◆ Problem description ◆
The answer should be an exact copy of the lines from the line with "This screenshot has height=896, width=1326." through the last line of the entries, and no other lines.

[Stored data entries]

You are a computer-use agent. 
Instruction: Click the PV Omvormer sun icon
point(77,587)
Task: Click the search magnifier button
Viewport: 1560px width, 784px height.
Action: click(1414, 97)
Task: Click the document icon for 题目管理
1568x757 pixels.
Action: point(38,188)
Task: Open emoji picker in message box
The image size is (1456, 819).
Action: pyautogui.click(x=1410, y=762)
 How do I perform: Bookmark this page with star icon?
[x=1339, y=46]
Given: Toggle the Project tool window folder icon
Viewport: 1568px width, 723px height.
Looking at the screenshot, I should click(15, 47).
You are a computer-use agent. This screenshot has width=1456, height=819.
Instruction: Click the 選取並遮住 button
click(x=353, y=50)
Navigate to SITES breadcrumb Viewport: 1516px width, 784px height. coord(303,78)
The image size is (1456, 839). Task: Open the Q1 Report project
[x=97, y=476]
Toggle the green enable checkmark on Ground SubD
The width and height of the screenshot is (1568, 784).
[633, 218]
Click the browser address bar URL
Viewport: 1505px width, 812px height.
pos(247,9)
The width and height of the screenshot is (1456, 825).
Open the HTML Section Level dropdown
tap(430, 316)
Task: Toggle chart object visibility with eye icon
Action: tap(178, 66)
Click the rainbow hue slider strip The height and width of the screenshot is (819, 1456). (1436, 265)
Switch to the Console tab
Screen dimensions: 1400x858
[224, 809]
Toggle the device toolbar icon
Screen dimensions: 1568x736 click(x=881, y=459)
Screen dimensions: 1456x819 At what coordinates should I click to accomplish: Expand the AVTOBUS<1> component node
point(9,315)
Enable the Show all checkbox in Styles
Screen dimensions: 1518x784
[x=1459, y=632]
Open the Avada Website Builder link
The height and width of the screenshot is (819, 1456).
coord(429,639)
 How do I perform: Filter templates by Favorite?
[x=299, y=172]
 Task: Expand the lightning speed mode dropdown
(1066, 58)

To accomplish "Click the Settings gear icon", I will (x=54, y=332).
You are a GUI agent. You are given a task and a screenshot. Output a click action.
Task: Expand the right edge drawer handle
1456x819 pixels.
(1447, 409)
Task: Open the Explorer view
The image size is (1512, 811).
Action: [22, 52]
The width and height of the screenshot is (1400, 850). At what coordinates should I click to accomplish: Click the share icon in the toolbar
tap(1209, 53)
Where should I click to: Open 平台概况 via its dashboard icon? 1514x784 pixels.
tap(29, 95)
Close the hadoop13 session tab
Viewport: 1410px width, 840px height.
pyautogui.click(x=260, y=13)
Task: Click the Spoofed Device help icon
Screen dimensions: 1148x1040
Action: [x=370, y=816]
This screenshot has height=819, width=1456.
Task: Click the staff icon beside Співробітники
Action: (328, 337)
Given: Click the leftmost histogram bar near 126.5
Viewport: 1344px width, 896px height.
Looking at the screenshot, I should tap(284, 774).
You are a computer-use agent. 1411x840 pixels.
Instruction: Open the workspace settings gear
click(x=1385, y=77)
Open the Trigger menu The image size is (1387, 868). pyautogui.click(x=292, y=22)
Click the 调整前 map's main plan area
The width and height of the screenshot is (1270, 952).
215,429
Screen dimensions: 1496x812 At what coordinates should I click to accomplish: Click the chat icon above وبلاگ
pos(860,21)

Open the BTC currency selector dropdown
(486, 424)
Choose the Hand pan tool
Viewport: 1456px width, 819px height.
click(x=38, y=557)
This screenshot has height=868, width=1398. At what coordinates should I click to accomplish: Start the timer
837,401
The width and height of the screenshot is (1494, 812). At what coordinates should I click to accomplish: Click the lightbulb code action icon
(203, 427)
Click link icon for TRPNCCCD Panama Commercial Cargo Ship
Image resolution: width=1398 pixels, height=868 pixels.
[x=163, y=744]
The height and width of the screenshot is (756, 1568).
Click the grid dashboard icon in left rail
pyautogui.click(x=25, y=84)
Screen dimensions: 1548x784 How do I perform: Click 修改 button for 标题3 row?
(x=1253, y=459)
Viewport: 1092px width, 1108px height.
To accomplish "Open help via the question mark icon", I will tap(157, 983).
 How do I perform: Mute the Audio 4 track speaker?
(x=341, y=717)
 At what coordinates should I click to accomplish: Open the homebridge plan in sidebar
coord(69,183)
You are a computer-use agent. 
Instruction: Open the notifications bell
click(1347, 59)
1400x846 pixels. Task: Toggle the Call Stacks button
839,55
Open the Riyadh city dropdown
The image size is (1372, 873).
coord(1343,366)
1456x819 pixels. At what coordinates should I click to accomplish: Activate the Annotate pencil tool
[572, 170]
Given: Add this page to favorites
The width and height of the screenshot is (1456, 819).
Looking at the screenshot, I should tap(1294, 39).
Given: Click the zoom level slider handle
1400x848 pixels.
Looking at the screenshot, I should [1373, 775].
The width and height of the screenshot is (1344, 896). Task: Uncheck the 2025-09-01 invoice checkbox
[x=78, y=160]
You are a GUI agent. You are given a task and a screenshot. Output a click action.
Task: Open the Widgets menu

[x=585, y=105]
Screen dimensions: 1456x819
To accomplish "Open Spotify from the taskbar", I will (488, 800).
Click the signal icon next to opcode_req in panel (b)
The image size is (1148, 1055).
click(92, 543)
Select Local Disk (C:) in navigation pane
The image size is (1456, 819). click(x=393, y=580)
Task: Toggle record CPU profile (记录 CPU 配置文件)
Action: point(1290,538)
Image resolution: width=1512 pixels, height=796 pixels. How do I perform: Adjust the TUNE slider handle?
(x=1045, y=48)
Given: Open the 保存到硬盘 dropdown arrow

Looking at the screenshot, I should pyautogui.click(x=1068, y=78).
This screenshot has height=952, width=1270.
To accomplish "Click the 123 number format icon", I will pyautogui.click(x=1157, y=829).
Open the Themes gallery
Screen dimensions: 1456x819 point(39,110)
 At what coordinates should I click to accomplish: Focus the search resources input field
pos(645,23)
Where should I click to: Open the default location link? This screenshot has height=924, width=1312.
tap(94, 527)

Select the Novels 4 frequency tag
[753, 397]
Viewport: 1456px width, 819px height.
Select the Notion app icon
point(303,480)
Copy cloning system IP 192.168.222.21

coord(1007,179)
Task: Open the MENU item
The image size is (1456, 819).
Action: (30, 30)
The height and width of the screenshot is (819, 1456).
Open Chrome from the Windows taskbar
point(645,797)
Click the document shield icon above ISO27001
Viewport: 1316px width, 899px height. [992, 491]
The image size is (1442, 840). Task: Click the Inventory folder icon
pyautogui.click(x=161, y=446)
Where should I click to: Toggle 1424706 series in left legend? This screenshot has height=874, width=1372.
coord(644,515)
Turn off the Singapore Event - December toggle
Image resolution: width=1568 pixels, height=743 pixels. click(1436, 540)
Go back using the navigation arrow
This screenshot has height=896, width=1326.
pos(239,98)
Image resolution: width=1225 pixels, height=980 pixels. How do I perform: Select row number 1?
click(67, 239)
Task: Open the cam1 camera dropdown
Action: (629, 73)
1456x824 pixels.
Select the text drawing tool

◆ Final answer ◆
This screenshot has height=896, width=1326.
pos(239,98)
Image resolution: width=1225 pixels, height=980 pixels. How do I perform: Select row number 1?
click(67, 239)
Task: Open the cam1 camera dropdown
Action: (629, 73)
1456x824 pixels.
Select the text drawing tool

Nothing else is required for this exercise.